ZANETTI SR; AVELDAÑO MI

Villa Carlos Paz, Córdoba

Congreso; XLIV Reunión Anual de la Sociedad Argentina de Investigación en Bioquímica y Biología Molecular; 2008

sociedad Argentina de Investigación en Bioquímica y Biología Molecular

RAPID AND PERMANENT LIPID CHANGES AFTER DEATH OF TESTICULAR CELLS INDUCED BY EXPOSURE TO CADMIUM Zanetti SR  and Aveldaño MI INIBIBB, CONICET-UNS, Bahía Blanca, Argentina E-mail: szanettii@criba.edu.ar   Because it selectively damages testicular capillary endothelial cells, exposure to cadmium results in hemorrhagic ischemia and hemato-testicular barrier disruption. Tight junctions between Sertoli cells are disassembled, followed by sloughing of dead Sertoli and germ cells to seminiferous tubule lumena. Here we studied the early and late effects of CdCl2 on rat testicular lipids.

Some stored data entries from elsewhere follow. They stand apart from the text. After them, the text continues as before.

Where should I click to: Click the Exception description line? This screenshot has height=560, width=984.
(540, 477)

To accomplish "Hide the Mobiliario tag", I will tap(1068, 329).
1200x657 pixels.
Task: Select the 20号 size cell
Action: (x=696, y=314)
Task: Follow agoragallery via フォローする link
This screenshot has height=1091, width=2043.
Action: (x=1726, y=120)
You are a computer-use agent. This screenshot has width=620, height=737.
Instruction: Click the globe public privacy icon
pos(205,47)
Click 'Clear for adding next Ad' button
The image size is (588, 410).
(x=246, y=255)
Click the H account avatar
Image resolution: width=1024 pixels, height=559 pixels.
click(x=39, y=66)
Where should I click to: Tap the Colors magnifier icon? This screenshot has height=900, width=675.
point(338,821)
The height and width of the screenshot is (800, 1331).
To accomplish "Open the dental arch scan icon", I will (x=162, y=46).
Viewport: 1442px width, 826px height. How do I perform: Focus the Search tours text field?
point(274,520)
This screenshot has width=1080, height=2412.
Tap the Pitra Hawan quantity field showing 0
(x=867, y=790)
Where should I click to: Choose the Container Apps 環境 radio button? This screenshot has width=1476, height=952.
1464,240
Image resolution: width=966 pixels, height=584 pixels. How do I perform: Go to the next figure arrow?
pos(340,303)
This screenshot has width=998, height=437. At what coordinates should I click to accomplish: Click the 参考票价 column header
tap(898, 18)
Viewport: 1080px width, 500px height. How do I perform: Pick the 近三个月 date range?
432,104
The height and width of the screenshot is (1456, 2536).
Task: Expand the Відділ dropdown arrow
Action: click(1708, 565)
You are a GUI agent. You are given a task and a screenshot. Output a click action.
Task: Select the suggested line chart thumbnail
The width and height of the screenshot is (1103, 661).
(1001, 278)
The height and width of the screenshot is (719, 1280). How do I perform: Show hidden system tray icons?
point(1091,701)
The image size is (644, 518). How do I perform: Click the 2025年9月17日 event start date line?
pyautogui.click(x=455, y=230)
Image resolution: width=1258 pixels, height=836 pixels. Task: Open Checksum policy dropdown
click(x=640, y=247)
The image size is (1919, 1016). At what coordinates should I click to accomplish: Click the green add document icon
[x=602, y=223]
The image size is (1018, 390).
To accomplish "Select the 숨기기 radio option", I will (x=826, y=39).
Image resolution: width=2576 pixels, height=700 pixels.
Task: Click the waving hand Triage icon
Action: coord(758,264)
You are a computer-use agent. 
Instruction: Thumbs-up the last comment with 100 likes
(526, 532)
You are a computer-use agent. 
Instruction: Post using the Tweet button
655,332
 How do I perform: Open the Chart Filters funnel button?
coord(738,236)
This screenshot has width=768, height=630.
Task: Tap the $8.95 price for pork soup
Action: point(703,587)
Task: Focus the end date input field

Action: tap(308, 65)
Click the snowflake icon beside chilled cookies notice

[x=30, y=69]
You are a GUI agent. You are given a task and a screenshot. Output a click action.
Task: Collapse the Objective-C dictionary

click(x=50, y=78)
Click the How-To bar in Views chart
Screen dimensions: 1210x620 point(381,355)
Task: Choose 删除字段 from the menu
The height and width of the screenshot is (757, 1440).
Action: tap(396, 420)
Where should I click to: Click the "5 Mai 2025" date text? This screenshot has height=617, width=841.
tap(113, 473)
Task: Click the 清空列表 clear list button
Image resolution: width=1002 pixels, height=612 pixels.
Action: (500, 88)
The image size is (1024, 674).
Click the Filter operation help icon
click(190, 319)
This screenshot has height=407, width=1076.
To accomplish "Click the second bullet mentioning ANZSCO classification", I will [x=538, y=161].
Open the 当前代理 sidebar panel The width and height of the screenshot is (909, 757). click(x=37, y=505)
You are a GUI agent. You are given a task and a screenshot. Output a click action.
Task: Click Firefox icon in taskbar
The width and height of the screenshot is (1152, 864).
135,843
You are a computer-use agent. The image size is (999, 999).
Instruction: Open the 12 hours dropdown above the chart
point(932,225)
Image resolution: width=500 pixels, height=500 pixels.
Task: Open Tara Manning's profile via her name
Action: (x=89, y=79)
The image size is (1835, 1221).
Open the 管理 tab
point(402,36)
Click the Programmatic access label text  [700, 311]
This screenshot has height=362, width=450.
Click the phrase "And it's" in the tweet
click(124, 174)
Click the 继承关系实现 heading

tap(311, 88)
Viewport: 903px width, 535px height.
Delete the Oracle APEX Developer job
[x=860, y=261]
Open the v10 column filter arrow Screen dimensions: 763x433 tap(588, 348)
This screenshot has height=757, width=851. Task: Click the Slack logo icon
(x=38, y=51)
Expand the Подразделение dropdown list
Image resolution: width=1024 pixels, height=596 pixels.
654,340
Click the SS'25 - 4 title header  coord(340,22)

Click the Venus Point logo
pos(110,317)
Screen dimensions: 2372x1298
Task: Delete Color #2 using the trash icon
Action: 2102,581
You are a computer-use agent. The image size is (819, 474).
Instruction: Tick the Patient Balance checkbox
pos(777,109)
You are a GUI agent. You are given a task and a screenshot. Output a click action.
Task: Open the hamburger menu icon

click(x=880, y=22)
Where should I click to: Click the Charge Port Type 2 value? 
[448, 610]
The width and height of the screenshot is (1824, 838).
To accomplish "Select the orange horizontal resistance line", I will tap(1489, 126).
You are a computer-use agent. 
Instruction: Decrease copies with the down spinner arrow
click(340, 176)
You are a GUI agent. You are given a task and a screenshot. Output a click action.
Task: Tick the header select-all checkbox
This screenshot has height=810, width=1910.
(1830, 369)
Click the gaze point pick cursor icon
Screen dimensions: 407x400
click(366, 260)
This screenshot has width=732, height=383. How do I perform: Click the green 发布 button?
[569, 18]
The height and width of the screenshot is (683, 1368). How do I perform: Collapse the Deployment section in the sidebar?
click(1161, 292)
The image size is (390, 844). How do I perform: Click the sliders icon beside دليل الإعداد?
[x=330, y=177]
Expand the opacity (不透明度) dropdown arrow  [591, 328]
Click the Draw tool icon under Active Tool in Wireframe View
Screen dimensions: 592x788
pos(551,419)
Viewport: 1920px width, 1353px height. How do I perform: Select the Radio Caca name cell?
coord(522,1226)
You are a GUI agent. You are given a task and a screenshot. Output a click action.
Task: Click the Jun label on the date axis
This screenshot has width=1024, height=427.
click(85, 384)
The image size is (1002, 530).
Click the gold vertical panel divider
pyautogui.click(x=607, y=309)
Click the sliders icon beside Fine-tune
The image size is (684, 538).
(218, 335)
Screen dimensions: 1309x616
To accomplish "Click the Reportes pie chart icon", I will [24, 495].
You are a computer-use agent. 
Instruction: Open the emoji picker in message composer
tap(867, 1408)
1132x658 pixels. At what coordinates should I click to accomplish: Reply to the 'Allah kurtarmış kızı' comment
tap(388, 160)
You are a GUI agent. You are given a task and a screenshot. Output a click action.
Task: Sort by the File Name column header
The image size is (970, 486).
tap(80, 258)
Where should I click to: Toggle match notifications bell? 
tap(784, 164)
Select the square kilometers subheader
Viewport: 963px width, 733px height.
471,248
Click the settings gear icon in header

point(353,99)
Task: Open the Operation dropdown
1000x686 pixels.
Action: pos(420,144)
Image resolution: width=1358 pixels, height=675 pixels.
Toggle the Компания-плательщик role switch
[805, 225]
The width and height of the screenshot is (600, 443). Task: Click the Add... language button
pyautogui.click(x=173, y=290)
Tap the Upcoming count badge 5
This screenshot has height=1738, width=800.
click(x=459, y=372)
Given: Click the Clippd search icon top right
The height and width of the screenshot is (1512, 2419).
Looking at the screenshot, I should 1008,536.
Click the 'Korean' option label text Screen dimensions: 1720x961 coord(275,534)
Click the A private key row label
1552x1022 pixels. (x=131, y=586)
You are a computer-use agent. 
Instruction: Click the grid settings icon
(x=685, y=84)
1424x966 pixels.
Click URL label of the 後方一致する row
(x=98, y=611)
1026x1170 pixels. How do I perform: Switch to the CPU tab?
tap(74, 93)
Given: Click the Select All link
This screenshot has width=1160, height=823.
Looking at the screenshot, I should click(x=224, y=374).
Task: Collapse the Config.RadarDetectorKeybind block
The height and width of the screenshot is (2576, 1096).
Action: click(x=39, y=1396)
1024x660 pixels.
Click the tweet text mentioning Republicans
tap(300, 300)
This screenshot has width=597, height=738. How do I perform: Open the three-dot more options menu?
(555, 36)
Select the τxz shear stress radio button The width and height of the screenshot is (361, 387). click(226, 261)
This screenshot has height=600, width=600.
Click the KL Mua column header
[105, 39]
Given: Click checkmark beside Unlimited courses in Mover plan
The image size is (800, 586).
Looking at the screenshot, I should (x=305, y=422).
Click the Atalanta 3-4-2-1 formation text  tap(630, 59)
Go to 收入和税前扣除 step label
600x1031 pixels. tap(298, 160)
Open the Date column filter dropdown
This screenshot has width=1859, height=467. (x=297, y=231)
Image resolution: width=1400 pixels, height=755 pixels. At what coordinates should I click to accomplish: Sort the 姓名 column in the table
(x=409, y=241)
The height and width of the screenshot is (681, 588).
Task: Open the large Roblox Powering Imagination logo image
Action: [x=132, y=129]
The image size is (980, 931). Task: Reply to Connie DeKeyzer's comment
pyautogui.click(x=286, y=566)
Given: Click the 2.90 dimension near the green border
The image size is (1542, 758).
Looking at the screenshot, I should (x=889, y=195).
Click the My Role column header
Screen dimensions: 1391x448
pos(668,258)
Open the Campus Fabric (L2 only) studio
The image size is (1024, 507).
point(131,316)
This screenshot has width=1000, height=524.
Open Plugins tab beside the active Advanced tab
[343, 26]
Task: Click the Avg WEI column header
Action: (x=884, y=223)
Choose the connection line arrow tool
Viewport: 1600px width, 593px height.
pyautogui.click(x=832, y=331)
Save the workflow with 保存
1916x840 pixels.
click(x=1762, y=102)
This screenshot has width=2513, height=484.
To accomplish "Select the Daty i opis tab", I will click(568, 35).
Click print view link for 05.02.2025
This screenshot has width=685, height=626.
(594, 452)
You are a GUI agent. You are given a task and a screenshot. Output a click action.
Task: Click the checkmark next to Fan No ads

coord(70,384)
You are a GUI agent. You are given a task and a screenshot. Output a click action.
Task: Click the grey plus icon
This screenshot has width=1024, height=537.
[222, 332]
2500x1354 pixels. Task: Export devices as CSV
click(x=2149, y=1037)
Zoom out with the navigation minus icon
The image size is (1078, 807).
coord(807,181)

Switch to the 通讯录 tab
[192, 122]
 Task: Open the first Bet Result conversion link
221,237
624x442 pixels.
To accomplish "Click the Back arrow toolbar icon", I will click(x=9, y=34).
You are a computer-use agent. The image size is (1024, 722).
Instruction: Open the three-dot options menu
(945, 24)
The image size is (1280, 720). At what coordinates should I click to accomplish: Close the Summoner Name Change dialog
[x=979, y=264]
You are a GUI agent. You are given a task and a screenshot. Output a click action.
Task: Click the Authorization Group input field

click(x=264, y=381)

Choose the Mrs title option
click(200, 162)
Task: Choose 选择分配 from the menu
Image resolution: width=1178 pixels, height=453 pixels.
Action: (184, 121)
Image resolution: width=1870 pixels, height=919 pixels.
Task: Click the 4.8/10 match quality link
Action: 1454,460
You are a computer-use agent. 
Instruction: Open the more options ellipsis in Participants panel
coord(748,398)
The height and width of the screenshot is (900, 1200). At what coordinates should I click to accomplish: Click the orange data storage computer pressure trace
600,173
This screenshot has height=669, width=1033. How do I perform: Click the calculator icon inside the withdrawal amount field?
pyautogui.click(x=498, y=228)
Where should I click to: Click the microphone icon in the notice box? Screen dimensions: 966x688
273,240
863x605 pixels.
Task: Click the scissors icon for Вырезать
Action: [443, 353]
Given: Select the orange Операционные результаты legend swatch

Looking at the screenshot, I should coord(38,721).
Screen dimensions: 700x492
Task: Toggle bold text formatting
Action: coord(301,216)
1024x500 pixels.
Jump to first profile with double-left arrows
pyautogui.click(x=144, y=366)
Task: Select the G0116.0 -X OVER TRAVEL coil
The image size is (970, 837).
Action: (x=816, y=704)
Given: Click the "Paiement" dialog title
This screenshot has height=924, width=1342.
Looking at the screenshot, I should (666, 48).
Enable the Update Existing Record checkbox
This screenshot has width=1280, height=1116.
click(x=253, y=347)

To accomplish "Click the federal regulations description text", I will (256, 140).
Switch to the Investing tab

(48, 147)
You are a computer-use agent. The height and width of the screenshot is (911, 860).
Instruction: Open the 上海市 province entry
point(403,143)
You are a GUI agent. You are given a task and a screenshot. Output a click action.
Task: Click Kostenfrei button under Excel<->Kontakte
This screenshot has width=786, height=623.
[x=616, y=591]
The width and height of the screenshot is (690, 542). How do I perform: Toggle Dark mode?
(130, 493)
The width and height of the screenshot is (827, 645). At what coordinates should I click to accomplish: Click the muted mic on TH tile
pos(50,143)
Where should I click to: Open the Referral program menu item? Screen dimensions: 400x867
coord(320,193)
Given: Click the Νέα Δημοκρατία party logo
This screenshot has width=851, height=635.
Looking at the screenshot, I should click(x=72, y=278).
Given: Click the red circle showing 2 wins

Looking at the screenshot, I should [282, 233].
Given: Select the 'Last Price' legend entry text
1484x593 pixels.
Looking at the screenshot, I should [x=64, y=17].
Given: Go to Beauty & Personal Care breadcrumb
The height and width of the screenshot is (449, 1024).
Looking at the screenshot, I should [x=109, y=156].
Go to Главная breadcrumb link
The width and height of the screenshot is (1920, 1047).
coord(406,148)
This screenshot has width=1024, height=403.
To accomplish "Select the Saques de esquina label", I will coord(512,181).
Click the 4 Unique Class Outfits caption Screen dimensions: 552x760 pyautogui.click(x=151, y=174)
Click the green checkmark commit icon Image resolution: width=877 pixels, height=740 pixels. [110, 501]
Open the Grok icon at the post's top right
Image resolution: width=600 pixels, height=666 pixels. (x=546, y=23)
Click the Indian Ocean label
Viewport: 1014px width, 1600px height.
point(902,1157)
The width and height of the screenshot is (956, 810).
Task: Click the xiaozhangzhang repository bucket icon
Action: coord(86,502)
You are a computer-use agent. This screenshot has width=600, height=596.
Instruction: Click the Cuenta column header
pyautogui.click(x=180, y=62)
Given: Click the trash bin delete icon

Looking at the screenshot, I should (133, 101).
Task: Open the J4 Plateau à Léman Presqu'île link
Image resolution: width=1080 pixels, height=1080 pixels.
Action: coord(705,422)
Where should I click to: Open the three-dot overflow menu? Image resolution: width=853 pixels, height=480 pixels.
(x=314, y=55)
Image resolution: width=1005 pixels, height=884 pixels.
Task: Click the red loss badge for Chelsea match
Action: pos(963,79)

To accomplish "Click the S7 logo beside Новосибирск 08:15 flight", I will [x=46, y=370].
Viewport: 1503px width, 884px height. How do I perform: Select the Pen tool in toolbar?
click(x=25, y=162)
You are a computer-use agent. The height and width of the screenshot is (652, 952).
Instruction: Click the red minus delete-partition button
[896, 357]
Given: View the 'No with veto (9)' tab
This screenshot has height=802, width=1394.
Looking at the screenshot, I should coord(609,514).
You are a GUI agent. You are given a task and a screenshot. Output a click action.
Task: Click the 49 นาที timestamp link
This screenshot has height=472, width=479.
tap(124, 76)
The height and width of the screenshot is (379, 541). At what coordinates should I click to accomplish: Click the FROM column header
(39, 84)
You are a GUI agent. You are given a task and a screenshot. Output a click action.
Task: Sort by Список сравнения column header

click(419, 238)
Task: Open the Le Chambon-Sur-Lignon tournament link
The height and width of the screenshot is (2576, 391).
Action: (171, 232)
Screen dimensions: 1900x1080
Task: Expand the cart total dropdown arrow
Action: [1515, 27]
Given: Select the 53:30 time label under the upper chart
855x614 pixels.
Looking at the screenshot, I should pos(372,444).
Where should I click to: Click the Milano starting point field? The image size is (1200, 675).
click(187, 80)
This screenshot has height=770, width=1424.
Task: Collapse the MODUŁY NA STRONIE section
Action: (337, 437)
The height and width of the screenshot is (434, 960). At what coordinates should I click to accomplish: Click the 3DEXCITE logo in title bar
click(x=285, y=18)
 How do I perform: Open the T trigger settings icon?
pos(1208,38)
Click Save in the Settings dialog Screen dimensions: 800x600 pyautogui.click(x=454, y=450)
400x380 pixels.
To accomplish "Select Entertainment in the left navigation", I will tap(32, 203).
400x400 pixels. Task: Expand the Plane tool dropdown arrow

The early effects were similar to those of ischemia induced by testicular artery ligation. Two days after a single CdCl2 dose, visible hemorrhage and inflammatory edema was accompanied by a massive hydrolysis of germ cell 22:5-rich glycerophospholipids (GPL) (to free fatty acids and diacylglycerols), and of sphingomyelins (SM) containing normal and hydroxylated  polyenoic fatty acids (to the corresponding ceramides, Cer). Thirty and 45 days later, the testicular weight was reduced to less than one third and most of the original 22:5-GPL and their products had been removed from the testis. Cholesterol esters and triglycerides mirrored the GPL changes, suggesting they were formed as GPL fatty acids were eliminated, probably by phagocytes. By contrast, the Cer initially produced remained high and unchanged in the tissue. Whether this is due to physical seclusion of Cer in a space inaccessible to phagocytes or to a Cd-related inhibition of ceramidase remains to be established.